Нож, понимает Вран. Большой, искусный охотничий нож — весь вязью узоров покрытый, белыми камнями отделанный. Может, не охотничий даже, а обрядовый.

— За кем бегать собралась, красавица? — негромко спрашивает он, делая шаг назад.

— Не за кем, — отвечает девушка, — а куда. Домой я побежала, Вран. Брат меня там с сестрой ждут, обещала я им до рассвета вернуться. А ты одежду-то мою с земли подбери, не получишь ты горшочка, если завтра её мне не отдашь.

Вран открывает рот.

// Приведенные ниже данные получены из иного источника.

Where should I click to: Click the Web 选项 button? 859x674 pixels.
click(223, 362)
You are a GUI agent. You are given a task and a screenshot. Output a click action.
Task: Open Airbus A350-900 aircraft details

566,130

Даже не знает, что хочет сказать, спросить, ответить — вылетают из его головы со свистом все приговорки от нечисток, не вспоминает он, что может на помощь позвать, крикнуть — да и хорошо, наверное, что не кричит.

Потому что девушка смотрит на него лукаво в последний раз, бросает нож в землю, метко в почву втыкая, отходит на пару шагов, спиной поворачиваясь — и кувыркается назад, чёрной волчицей на четыре лапы приземляясь.

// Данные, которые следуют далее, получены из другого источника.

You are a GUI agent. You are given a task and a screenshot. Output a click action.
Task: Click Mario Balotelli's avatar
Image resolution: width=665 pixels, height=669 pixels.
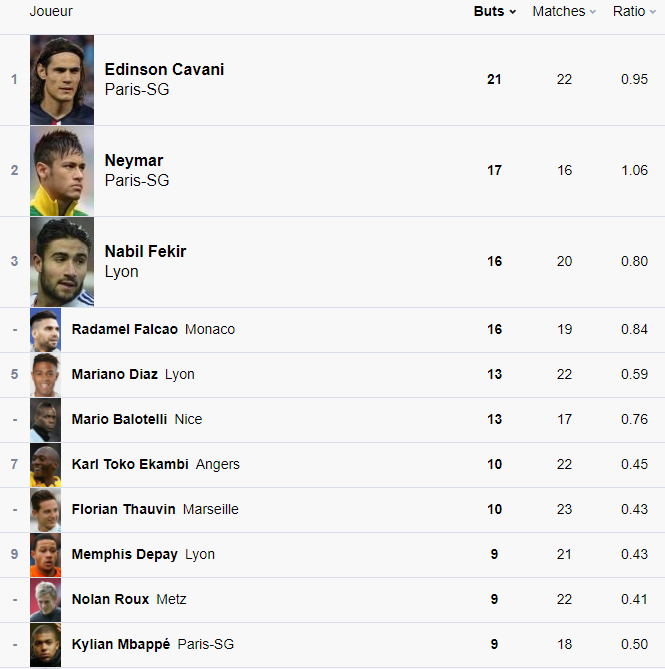click(x=45, y=420)
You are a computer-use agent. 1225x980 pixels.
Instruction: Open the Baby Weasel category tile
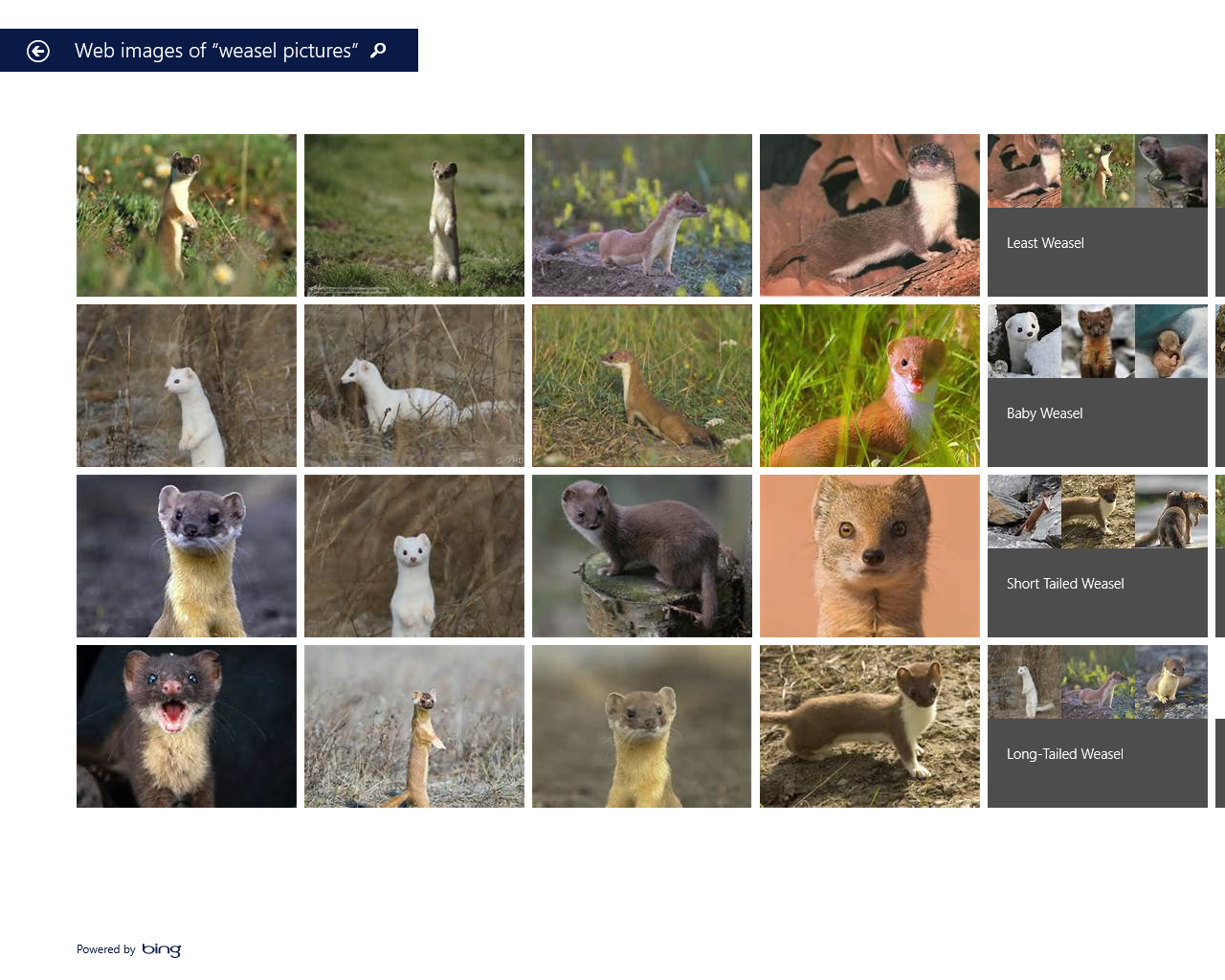(1098, 386)
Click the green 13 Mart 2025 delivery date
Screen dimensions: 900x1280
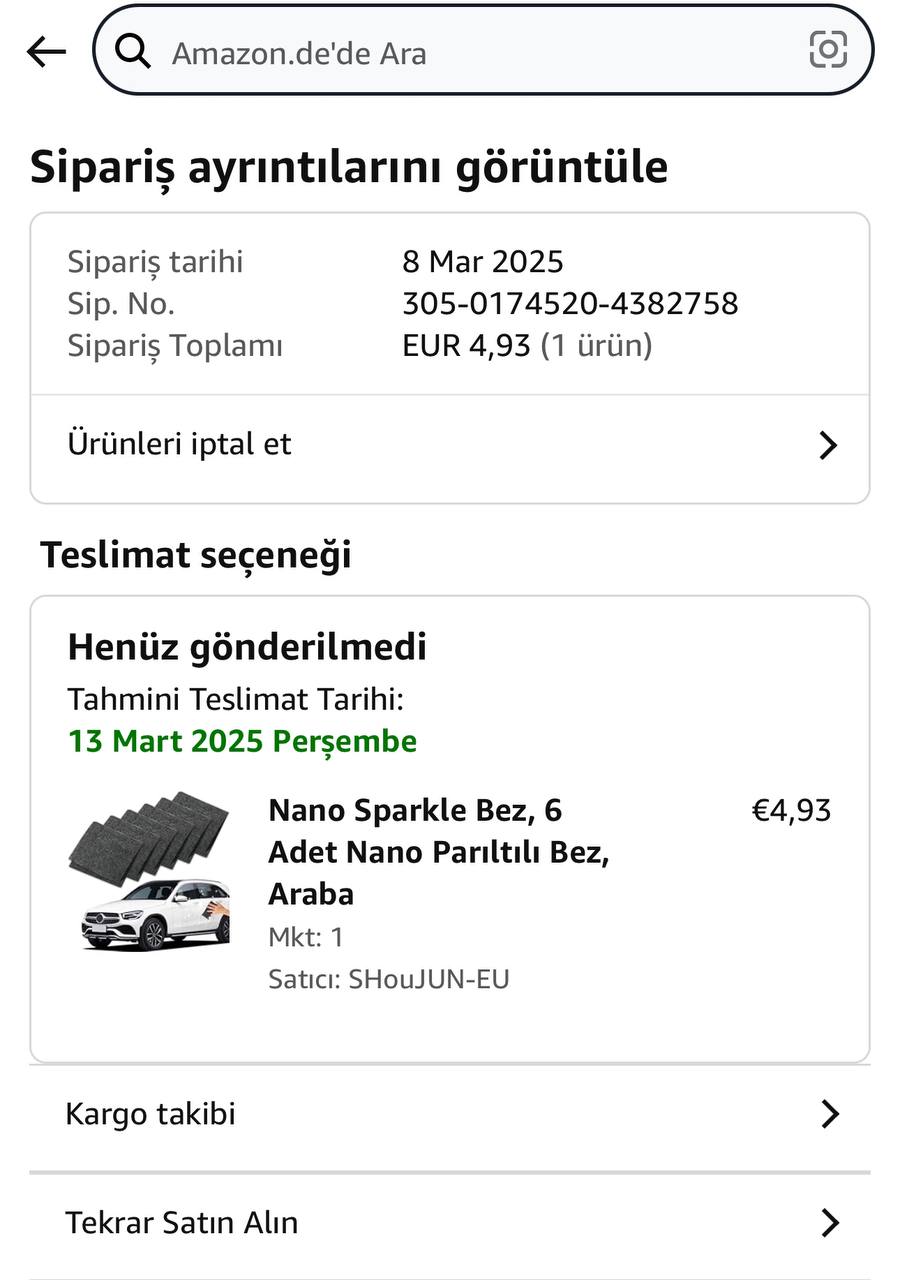tap(242, 741)
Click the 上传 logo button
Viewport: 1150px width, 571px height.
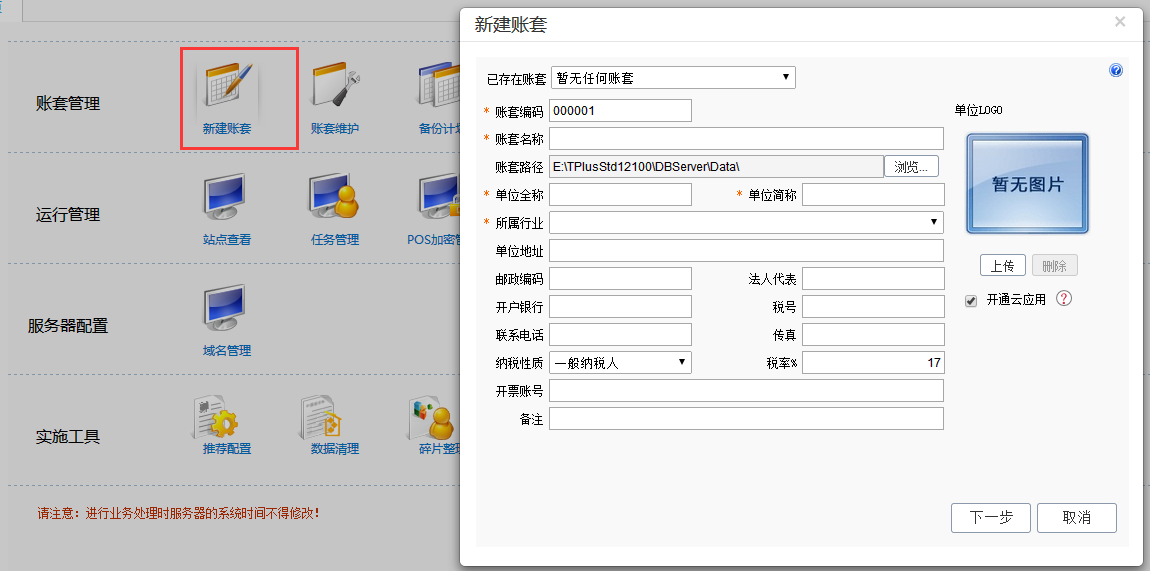1002,266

Подхватывает нож в зубы, вырывая из земли, — и в лес убегает, не успевает Вран и выдохнуть.

А лапы-то задние в коленях согнуты, как у человека.

Глава 2. Побег

— Выменял, — говорит Войко. — Как пить дать — выменял.

— И на что выменял? — раздражённо спрашивает Вран.

— Да Чомор тебя знает, на что, — хмурится Войко. — Вот в этом-то и беда.

— Какая беда?

— А на горшочек и выменял, — соображает Деян. — Горшочек-то не простой, от Латуты, а она — зелейница, под ведуньей ходит, значит, ведунья ей горшочек и дала. Мало ли что там на горшочек наговорено — бабка и сама уж забыла, а, может, сила в нём была какая.

— Обережная, — подхватывает Войко. — Бабка не дура, в незаговоренных горшочках зелья свои варить не будет. А ты взял и отдал его непонятно кому. Упырице какой, русалке сбрендившей. Она горшочек в своё болото утащит, гадостей в него нашепчет, а потом тебе вернёт.

— Да потерял он мой горшочек, — фыркает Латута. — Или разбил, а признаться боязно. А вещи эти… Наверняка выменял на что-то давным-давно, ему много всякой дряни торговцы сбагривают, говорят — точно серым станешь, а он ведётся. Знаешь, сколько у него барахла под кроватью валяется? Уже самому торговать можно выходить.

— Девичью одежду мне сбагрили? — поднимает брови Вран. — Сказали, по-твоему: «Девичью рубаху на себя натянешь — сразу в лютого обратишься»? Может, ты бы на это и купилась, но я не такой дурак.

— Да где тут девичье-то? — спрашивает Войко недоумевающе. — Штаны эти, что ли, девичьи? Ты давно девок в штанах видел?

— Обычных девок — не видел, — признаёт Вран. — А вот лютицу как раз этой ночью и видел. Не нужны им эти платья, видимо. Неудобно в них по лесу бегать.

Все переглядываются — не то с сочувствием, не то обречённо. На другое Вран и не надеялся…

…хотя нет, что душой кривить — надеялся.

Вран всю ночь не спал, еле в постель себя уложил, как ножи все незаметно по домам владельцев рассовал, так взволнован был. Мысли в голове роились, глаз сомкнуть не давали. Услышал его всё-таки волк, обратил на него внимание, решил к себе направить — только не напрямую, через проводника. Проводницу. Девушку чудную, которую Вран про себя то ночницей называл, то русалкой — а она лютицей оказалась.

Вран знает: как есть на другом конце реки племя беров, так и здесь, неподалёку совсем, есть племя лютов. Лютов, серов, людей-волков, волколаков — называй как хочешь, а суть одна. Волком их предки при рождении или зачатии были поцелованы, волк их предков своими сделал, волк их к себе в лес позвал — а они и пошли, и до сих пор там живут. Смеялась вчера над ним девушка, вид делала, что знать о них не знает, что теряются просто люди в лесу, а не к лютам уходят — а сама, наверное, слушала внимательно да запоминала, что деревенским об их жизни известно.